TASK DESCRIPTION: Reproduce the following lines word for word, without changing anything.

++++++++++

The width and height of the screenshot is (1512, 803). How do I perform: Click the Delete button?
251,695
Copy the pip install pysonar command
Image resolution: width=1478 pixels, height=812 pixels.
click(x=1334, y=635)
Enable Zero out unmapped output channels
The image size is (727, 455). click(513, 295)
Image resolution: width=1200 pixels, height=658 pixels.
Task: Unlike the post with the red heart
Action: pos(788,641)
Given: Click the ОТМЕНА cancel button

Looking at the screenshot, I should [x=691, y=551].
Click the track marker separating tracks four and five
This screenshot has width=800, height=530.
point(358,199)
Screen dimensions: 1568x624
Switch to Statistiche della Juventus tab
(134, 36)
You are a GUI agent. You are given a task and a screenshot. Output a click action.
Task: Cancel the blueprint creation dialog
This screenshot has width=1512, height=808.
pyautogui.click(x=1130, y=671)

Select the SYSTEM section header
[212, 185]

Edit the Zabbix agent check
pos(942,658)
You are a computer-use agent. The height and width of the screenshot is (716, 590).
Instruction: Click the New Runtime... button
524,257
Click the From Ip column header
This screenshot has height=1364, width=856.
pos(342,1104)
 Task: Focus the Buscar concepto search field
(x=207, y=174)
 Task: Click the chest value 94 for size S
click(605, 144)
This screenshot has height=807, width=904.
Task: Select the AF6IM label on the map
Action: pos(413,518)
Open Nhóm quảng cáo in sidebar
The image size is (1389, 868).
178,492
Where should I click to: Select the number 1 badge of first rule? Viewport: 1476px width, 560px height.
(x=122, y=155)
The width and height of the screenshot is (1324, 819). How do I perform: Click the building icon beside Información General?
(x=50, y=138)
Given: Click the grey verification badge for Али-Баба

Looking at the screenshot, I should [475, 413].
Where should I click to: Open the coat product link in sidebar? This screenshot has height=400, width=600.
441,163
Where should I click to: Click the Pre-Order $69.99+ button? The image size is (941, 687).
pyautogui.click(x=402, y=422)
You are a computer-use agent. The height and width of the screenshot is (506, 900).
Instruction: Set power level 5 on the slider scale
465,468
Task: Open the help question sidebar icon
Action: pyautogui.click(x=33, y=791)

++++++++++

SOLVED EXERCISE:
The width and height of the screenshot is (1512, 803). How do I perform: Click the Delete button?
251,695
Copy the pip install pysonar command
Image resolution: width=1478 pixels, height=812 pixels.
click(x=1334, y=635)
Enable Zero out unmapped output channels
The image size is (727, 455). click(513, 295)
Image resolution: width=1200 pixels, height=658 pixels.
Task: Unlike the post with the red heart
Action: pos(788,641)
Given: Click the ОТМЕНА cancel button

Looking at the screenshot, I should [x=691, y=551].
Click the track marker separating tracks four and five
This screenshot has width=800, height=530.
point(358,199)
Screen dimensions: 1568x624
Switch to Statistiche della Juventus tab
(134, 36)
You are a GUI agent. You are given a task and a screenshot. Output a click action.
Task: Cancel the blueprint creation dialog
This screenshot has width=1512, height=808.
pyautogui.click(x=1130, y=671)

Select the SYSTEM section header
[212, 185]

Edit the Zabbix agent check
pos(942,658)
You are a computer-use agent. The height and width of the screenshot is (716, 590).
Instruction: Click the New Runtime... button
524,257
Click the From Ip column header
This screenshot has height=1364, width=856.
pos(342,1104)
 Task: Focus the Buscar concepto search field
(x=207, y=174)
 Task: Click the chest value 94 for size S
click(605, 144)
This screenshot has height=807, width=904.
Task: Select the AF6IM label on the map
Action: pos(413,518)
Open Nhóm quảng cáo in sidebar
The image size is (1389, 868).
178,492
Where should I click to: Select the number 1 badge of first rule? Viewport: 1476px width, 560px height.
(x=122, y=155)
The width and height of the screenshot is (1324, 819). How do I perform: Click the building icon beside Información General?
(x=50, y=138)
Given: Click the grey verification badge for Али-Баба

Looking at the screenshot, I should [475, 413].
Where should I click to: Open the coat product link in sidebar? This screenshot has height=400, width=600.
441,163
Where should I click to: Click the Pre-Order $69.99+ button? The image size is (941, 687).
pyautogui.click(x=402, y=422)
You are a computer-use agent. The height and width of the screenshot is (506, 900).
Instruction: Set power level 5 on the slider scale
465,468
Task: Open the help question sidebar icon
Action: pyautogui.click(x=33, y=791)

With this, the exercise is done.